:: DATASET ::
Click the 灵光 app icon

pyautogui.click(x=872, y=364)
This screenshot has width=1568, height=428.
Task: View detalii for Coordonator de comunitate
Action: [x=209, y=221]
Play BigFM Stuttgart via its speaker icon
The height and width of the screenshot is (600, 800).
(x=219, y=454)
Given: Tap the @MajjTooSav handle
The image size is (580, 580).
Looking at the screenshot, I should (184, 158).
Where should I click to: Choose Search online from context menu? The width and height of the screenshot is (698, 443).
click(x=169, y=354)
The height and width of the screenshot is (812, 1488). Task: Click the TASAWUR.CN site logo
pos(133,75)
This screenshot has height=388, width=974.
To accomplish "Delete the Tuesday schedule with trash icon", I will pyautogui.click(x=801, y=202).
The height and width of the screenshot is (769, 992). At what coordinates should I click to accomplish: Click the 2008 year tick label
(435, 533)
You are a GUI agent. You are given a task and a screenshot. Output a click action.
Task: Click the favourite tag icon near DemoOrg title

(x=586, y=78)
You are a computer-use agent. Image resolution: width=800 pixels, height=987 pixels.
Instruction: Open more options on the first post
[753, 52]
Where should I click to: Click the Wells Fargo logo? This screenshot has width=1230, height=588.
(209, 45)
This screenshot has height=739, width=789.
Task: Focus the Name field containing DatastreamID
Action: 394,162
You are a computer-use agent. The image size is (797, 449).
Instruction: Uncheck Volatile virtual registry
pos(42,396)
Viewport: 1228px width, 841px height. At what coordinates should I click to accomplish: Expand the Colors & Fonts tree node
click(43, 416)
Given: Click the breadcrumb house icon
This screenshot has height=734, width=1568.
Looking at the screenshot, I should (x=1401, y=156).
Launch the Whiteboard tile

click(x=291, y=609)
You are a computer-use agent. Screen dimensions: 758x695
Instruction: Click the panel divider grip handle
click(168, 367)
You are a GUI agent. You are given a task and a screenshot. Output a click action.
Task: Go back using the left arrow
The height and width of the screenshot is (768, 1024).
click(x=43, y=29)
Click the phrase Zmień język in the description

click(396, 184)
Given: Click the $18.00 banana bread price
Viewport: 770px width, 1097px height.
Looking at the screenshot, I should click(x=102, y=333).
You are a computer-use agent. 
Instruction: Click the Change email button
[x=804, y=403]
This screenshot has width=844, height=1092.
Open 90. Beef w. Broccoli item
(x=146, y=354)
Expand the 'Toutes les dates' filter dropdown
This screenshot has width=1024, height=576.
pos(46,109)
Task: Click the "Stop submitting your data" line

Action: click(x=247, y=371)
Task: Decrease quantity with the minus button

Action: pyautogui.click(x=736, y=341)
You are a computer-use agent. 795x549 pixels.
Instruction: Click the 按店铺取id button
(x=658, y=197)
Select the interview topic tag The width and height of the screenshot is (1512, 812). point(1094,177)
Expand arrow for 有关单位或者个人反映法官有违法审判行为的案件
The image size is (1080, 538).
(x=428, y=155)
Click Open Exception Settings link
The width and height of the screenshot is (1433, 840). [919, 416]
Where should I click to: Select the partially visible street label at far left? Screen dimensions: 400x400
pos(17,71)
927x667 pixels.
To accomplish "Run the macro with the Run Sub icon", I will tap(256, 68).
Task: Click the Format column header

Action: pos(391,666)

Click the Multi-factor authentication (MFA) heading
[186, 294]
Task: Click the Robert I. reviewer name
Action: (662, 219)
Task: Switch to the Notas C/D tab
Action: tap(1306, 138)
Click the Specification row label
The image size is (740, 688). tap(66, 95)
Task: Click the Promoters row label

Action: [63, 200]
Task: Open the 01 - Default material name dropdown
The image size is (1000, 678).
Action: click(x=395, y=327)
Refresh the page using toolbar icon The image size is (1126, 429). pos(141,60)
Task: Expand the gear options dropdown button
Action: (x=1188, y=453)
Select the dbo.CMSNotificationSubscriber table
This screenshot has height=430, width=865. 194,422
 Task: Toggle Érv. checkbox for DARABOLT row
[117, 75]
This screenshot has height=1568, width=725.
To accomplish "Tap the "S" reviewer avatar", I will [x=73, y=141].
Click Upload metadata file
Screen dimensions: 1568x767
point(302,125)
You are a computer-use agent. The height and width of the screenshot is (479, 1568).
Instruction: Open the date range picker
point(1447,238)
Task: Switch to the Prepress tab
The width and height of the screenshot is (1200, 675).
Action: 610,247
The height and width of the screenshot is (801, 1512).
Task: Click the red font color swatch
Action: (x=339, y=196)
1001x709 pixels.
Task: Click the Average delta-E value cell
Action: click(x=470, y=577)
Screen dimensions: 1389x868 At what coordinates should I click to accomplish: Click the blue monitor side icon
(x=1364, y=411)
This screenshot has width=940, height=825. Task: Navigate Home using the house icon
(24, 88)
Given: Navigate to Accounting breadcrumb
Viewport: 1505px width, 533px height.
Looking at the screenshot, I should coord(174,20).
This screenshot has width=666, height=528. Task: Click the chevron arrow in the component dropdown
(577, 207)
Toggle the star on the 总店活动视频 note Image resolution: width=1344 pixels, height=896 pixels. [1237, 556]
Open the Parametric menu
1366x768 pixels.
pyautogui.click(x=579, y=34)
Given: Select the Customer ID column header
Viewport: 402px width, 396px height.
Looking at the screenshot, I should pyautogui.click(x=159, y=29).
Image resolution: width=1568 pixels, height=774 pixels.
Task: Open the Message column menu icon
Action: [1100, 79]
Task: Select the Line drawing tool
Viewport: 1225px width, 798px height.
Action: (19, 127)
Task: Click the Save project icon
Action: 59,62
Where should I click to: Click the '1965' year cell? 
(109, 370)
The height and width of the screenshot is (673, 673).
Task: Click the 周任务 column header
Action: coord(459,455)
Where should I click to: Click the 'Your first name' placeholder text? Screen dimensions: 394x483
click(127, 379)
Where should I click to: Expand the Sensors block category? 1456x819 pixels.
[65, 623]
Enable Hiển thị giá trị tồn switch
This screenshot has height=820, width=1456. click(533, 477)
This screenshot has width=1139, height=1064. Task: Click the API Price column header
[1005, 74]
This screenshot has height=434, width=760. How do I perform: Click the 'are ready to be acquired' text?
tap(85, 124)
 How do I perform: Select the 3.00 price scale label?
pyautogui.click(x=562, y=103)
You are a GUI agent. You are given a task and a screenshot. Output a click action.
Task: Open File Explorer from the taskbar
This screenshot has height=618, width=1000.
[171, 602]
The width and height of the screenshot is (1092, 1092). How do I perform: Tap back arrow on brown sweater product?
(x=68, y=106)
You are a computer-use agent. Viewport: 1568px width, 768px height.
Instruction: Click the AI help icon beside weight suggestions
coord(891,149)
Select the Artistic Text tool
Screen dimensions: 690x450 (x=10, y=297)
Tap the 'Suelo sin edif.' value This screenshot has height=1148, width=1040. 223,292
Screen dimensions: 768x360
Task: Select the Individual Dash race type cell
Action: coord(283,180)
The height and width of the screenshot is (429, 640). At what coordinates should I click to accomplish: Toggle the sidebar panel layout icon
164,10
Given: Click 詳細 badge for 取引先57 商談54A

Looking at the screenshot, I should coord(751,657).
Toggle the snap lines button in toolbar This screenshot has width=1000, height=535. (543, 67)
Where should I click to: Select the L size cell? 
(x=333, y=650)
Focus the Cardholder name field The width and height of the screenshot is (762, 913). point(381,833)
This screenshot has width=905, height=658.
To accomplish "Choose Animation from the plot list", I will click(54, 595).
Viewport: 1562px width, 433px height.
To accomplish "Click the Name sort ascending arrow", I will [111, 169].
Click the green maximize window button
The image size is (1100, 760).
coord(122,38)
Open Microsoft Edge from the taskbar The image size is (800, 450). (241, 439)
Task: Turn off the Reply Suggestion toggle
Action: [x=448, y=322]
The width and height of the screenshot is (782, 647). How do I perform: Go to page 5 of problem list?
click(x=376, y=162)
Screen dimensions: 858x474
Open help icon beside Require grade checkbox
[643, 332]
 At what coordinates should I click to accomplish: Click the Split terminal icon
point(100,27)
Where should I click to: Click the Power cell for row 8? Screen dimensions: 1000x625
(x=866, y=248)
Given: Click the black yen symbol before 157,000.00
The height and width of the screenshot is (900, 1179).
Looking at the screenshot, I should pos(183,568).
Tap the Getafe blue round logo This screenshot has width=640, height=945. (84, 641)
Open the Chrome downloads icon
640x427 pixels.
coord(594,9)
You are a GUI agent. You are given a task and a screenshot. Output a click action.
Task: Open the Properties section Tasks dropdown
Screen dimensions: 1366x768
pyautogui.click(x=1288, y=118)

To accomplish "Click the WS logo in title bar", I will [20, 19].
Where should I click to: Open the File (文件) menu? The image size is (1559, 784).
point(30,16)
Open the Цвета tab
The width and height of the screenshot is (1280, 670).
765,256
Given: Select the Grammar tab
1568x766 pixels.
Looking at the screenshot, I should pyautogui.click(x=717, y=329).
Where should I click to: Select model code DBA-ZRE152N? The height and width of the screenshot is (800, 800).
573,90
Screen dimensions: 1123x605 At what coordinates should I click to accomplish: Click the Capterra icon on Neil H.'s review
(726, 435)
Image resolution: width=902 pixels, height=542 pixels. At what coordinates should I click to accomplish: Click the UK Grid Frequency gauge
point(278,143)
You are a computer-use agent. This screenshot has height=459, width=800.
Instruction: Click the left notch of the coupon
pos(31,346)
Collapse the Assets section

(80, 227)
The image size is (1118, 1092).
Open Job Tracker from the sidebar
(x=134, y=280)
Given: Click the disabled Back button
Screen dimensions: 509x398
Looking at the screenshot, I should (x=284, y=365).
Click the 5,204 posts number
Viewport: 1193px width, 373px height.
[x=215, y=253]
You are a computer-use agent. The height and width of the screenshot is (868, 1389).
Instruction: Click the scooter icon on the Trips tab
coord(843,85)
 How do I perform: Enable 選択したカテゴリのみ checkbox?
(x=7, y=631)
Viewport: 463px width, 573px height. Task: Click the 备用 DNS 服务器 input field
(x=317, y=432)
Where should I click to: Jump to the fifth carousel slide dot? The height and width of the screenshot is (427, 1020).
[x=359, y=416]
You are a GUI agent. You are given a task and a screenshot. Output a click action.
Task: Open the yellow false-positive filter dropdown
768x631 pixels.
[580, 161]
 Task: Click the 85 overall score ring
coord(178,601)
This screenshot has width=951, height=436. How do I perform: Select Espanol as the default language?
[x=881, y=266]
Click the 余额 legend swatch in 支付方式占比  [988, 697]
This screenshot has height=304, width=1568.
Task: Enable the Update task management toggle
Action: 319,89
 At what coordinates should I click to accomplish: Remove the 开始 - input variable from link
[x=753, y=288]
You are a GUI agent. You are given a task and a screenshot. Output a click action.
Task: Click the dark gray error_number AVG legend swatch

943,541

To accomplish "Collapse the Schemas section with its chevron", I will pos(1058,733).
:::
*ACTIVITY*
What is the number of lines in the data holding the word "breadcrumb"? Reply with that number only.

*SOLUTION FOR THIS TASK*
2